_Your assignment_: Everything from the line that contains "POMOC (144, 2363)" to the final line of the data, both ends included, must be set down exactly, apart from the pictures.

_Available data_:
- - - - - - -

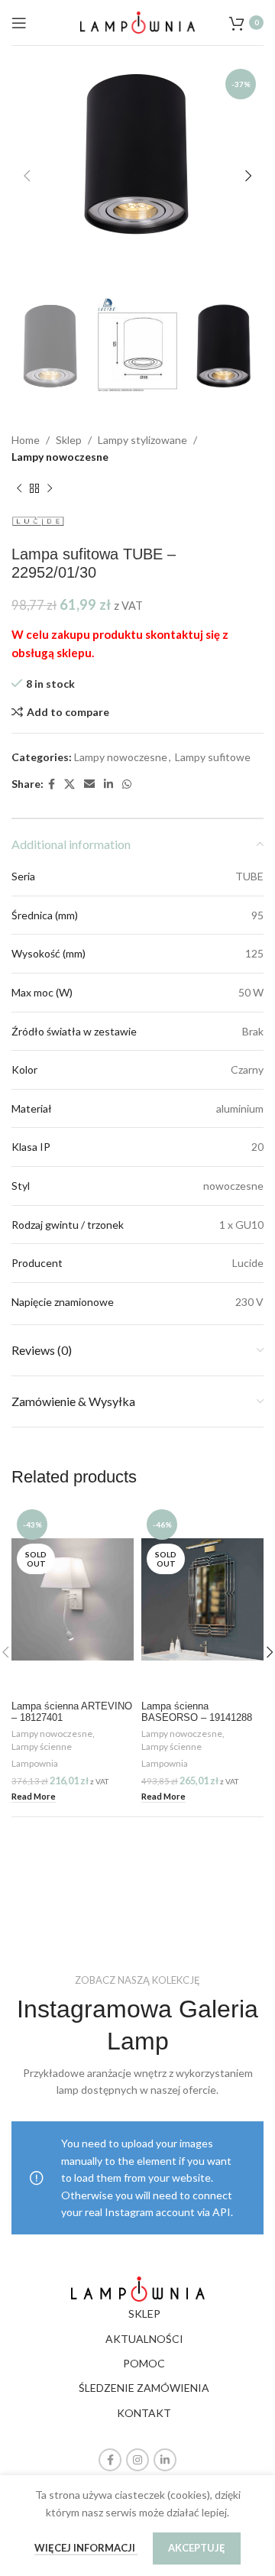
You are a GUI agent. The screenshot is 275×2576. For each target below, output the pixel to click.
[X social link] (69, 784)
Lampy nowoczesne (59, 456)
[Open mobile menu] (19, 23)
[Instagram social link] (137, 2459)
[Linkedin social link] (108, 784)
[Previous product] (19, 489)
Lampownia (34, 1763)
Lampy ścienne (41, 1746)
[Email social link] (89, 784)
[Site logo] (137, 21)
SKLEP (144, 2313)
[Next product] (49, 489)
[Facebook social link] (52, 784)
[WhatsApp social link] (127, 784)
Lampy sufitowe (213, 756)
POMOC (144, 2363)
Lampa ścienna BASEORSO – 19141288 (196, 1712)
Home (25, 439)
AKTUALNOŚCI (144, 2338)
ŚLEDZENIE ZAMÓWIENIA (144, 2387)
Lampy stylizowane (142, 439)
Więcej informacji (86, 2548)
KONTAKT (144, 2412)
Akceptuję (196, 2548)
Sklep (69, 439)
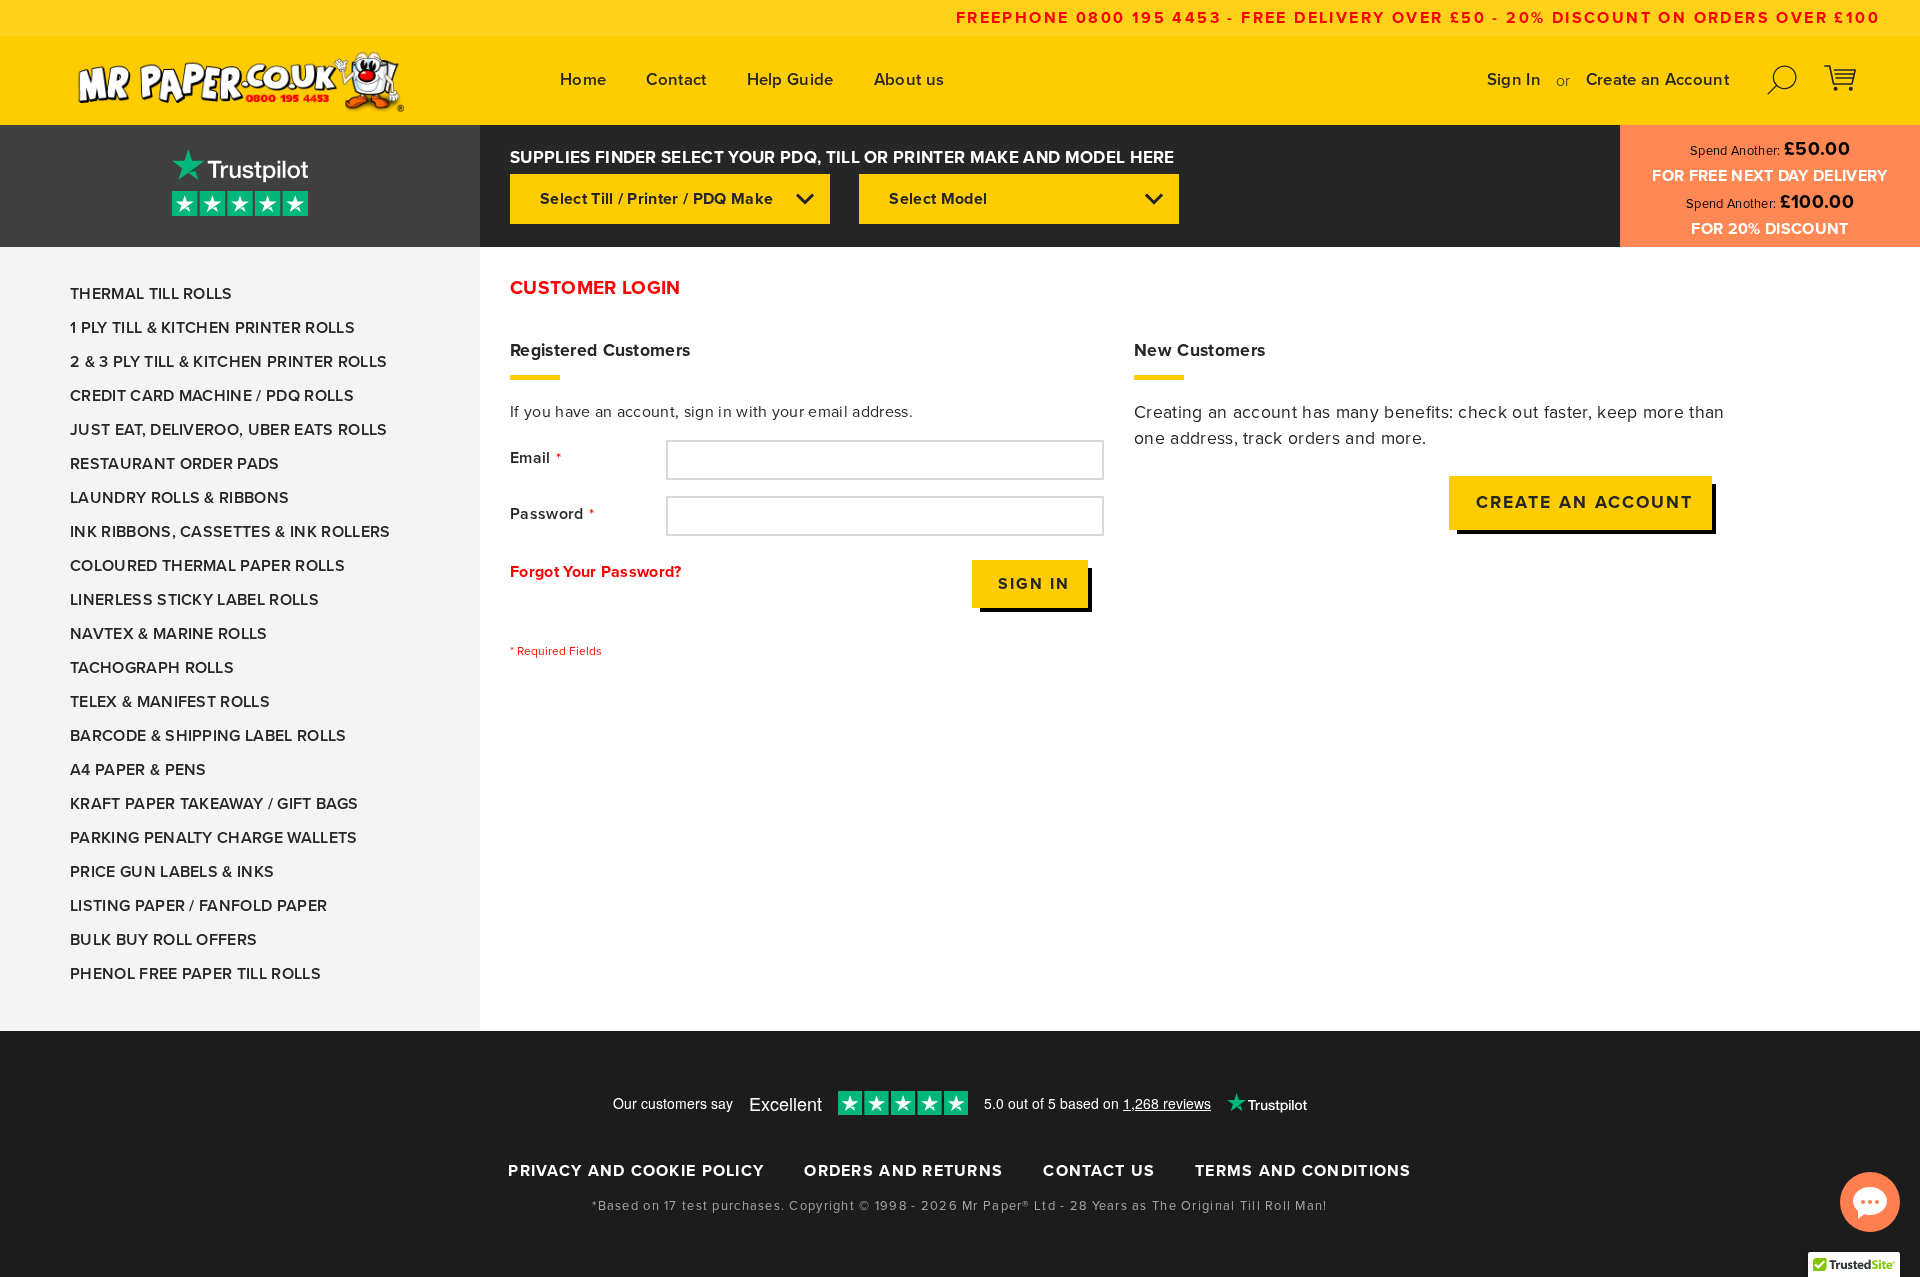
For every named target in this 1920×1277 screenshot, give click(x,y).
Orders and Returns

- - - - - - -

_Exercise output_:
POMOC (144, 2363)
Lampa ścienna BASEORSO – 19141288 (196, 1712)
Home (25, 439)
AKTUALNOŚCI (144, 2338)
ŚLEDZENIE ZAMÓWIENIA (144, 2387)
Lampy stylizowane (142, 439)
Więcej informacji (86, 2548)
KONTAKT (144, 2412)
Akceptuję (196, 2548)
Sklep (69, 439)
For every named target in this 1920×1277 screenshot, give click(x,y).
Orders and Returns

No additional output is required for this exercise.